Return the stretch of the records from the very beginning through the line containing "(x=1149, y=651)", copied without any change.

Records from a data collection:
————————

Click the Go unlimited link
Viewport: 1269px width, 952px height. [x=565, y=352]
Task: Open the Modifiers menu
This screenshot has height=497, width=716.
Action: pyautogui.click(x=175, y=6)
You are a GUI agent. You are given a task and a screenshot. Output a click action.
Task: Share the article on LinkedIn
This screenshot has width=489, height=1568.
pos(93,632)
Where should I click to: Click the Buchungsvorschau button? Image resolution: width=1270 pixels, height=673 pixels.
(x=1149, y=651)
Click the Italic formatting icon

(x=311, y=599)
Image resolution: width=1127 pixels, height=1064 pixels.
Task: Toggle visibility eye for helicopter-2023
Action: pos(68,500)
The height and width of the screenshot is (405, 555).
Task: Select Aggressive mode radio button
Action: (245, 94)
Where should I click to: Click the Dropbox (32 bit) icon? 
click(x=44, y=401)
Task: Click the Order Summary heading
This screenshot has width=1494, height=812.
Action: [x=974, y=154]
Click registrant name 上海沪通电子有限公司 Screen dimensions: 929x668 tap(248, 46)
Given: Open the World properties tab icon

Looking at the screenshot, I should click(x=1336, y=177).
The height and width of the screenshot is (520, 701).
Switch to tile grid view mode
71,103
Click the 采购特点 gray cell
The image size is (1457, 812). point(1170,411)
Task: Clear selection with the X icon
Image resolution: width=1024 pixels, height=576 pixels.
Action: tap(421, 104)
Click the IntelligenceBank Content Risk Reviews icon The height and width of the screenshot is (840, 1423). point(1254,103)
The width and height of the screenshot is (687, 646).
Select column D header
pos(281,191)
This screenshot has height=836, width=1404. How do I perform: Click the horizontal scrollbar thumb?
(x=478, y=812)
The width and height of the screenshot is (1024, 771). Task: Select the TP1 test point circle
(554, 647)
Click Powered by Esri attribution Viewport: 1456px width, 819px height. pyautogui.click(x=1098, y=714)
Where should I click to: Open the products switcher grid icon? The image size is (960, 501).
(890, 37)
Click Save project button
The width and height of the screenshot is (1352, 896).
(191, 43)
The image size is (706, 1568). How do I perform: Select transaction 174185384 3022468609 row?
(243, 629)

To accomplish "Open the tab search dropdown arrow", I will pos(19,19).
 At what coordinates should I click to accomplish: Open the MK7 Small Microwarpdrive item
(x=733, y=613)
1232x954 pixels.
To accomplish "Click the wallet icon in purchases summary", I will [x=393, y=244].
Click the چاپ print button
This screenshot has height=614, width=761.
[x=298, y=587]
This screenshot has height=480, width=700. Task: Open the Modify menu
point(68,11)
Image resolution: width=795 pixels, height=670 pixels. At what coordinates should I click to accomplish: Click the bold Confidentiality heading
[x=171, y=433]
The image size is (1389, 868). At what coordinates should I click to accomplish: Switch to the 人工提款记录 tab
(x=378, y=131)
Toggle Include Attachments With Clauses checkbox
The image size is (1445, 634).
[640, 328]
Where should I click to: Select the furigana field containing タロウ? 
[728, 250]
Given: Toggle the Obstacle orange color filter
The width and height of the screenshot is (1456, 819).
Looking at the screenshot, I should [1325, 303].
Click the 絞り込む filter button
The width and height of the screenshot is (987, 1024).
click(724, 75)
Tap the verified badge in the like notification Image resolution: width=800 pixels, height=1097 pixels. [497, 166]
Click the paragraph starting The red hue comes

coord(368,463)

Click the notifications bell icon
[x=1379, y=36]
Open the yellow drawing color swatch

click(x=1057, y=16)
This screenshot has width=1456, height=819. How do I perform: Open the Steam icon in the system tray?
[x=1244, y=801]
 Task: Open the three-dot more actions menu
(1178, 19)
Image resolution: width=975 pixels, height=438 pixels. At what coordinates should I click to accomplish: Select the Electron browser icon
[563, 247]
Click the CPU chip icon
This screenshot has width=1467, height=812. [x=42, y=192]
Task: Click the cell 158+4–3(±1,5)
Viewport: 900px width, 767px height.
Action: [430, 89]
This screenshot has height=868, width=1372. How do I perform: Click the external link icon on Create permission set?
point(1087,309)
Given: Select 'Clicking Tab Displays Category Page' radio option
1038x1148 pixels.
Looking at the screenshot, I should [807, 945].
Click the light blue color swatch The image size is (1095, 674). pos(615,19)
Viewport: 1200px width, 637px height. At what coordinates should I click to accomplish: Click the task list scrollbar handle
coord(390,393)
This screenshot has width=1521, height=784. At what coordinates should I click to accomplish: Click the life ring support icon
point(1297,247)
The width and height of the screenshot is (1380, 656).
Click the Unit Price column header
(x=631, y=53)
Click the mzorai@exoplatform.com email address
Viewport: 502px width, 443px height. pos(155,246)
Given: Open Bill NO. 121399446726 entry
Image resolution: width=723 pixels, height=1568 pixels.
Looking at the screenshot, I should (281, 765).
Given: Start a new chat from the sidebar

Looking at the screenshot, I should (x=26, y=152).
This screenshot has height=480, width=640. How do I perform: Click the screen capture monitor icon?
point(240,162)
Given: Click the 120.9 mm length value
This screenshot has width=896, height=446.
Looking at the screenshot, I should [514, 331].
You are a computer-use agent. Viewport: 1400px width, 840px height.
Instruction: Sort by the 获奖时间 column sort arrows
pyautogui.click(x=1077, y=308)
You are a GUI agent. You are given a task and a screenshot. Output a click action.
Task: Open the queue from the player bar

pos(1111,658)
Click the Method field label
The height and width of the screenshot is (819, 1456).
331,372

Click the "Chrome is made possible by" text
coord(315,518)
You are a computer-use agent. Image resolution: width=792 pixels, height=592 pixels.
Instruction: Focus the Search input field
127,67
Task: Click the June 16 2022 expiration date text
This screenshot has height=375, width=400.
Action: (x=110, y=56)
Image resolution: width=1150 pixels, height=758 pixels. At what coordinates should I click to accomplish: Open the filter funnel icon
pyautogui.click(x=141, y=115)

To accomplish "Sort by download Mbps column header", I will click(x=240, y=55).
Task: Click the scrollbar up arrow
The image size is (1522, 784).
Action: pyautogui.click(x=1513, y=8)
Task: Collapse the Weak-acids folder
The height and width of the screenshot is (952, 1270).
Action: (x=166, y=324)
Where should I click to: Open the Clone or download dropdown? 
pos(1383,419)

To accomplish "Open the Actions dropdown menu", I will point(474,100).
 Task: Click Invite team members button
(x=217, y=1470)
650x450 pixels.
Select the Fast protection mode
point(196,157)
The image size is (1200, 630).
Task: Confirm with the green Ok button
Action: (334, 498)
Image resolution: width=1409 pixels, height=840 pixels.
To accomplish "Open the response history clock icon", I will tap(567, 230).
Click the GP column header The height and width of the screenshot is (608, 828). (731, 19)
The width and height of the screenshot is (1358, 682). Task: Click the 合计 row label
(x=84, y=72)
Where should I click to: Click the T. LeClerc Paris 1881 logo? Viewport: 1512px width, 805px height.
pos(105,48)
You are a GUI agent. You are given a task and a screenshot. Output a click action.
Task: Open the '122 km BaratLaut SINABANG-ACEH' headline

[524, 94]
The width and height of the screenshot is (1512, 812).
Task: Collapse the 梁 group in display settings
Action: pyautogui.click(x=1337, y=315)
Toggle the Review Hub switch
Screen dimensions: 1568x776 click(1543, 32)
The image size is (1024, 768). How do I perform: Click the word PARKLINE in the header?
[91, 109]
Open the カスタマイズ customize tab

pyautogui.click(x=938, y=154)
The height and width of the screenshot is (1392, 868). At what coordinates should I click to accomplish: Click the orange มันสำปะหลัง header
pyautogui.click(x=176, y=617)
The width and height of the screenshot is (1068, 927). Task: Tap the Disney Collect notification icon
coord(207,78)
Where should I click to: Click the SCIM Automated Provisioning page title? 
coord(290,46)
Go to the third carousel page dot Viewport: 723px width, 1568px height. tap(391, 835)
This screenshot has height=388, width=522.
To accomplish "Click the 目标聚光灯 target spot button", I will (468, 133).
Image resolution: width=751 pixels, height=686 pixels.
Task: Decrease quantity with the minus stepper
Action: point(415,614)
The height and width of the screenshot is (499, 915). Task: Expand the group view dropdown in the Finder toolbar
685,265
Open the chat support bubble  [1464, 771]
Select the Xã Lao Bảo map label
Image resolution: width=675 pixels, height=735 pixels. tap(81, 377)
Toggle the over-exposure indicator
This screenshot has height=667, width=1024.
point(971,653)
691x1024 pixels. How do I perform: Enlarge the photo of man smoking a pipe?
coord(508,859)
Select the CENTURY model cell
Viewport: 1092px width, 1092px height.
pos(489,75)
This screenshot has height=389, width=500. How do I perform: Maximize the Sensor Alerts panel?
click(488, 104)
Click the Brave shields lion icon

————————

Task response:
Click the Go unlimited link
Viewport: 1269px width, 952px height. [x=565, y=352]
Task: Open the Modifiers menu
This screenshot has height=497, width=716.
Action: pyautogui.click(x=175, y=6)
You are a GUI agent. You are given a task and a screenshot. Output a click action.
Task: Share the article on LinkedIn
This screenshot has width=489, height=1568.
pos(93,632)
Where should I click to: Click the Buchungsvorschau button? Image resolution: width=1270 pixels, height=673 pixels.
(x=1149, y=651)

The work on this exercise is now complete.